The longer you leave it, the greater the chance of the nerve being affected and all sorts of future problems can arise. A big visible hole in your tooth (that hasn’t been previously filled) is likely to have been going on for at least a couple of years.

As I have mentioned, since fluoride resurfaces the overlying enamel, huge holes can occasionally go undetected and for this reason, screening X-rays are important so don’t avoid them. If it is time you had them (your dentist will advise you), try to think of it as saving yourself money down the track not what you are spending on the X-rays.

Fissure caries 

The rate at which this type of decay progresses has slowed in recent decades and a study showed that about 50% progress to dentine after 2 years and 75% after 4 years. Lots of dentists report that not all caries follow this pattern and a number actually arrest before reaching dentine.

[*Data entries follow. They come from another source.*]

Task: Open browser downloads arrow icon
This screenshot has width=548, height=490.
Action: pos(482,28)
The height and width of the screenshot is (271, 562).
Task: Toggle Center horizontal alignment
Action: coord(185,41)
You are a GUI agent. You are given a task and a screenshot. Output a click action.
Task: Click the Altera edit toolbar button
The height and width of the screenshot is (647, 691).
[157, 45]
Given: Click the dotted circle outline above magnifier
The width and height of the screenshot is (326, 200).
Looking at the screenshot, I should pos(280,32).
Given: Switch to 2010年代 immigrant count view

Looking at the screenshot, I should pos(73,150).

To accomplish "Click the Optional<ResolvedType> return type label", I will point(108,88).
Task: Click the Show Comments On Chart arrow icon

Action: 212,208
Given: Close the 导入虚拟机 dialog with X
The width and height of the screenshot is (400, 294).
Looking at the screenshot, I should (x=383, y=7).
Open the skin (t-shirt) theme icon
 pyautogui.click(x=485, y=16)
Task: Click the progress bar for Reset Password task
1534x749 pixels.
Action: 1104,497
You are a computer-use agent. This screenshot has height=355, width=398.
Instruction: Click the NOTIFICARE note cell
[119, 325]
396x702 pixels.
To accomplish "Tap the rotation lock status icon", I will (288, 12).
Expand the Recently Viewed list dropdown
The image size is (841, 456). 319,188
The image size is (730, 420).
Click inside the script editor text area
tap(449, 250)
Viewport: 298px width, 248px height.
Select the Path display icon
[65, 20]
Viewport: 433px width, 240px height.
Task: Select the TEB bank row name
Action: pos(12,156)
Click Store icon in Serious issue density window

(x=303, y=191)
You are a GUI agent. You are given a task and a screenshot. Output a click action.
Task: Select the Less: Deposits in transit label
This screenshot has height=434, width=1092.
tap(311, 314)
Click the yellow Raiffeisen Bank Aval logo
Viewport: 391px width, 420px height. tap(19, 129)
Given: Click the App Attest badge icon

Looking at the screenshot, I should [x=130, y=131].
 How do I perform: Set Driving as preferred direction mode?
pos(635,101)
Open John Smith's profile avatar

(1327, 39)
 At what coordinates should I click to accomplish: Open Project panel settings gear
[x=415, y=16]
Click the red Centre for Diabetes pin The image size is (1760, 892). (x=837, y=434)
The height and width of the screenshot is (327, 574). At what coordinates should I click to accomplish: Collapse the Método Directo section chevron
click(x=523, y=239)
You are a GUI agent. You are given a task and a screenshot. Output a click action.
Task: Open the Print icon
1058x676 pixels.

Fissure caries in children can be very rapid and regular visits are needed to pick this up. Children are more vulnerable to caries because the enamel of their permanent teeth is less mature (weaker) when they first erupt. Couple this with frequent snacking and sugar cravings and you have a recipe for a quick cavity.

Caries in this situation can progress deep into dentine within 1-2 years compromising the nerve. Unfortunately it is a sight I see more often than I would like, where the whole tooth has been eaten out by decay, leaving a thin and vulnerable tooth that may, or may not need root canal treatment. Often this is called ‘egg shell caries’ for obvious reasons. The chances of keeping this tooth for a life time is unfortunately, quite small.

Approximal caries

It takes an average of about 4 years for interproximal caries to reach dentine and again, not all will progress, particularly if you change the conditions in favour of remineralisation. That’s why an ‘early nick’ in the enamel should be given a chance to become arrested caries with preventative measures.

Smooth surface caries

There is a lot of evidence to suggest that caries on smooth surfaces takes even longer to progress to dentine- because this area is the most accessible to the tooth brush, it is the most easily stopped.

As you can see caries actually progresses pretty slowly (most of the time) and because of this, we can sometimes adopt a ‘watch and wait’ approach meaning we simply monitor how things go. This is only sensible if you regularly see your dentist and it is always a good idea when doing this to take a good look at your oral hygiene and all the other preventative measures to give you a helping hand.

If the dentist for one reason or another, believes it is likely to progress- perhaps you are ‘high risk’ and they’ve seen other similar problems progress before-maybe the area is particularly difficult to clean, then it may be best not to ‘watch and wait’ but to step in and sort it out there and then.

One final point, if you regularly change your dentist, it is not possible to ‘watch’ things in the same way and a new dentist is much more likely to tell you that the questionable things they are seeing for the first time need a filling.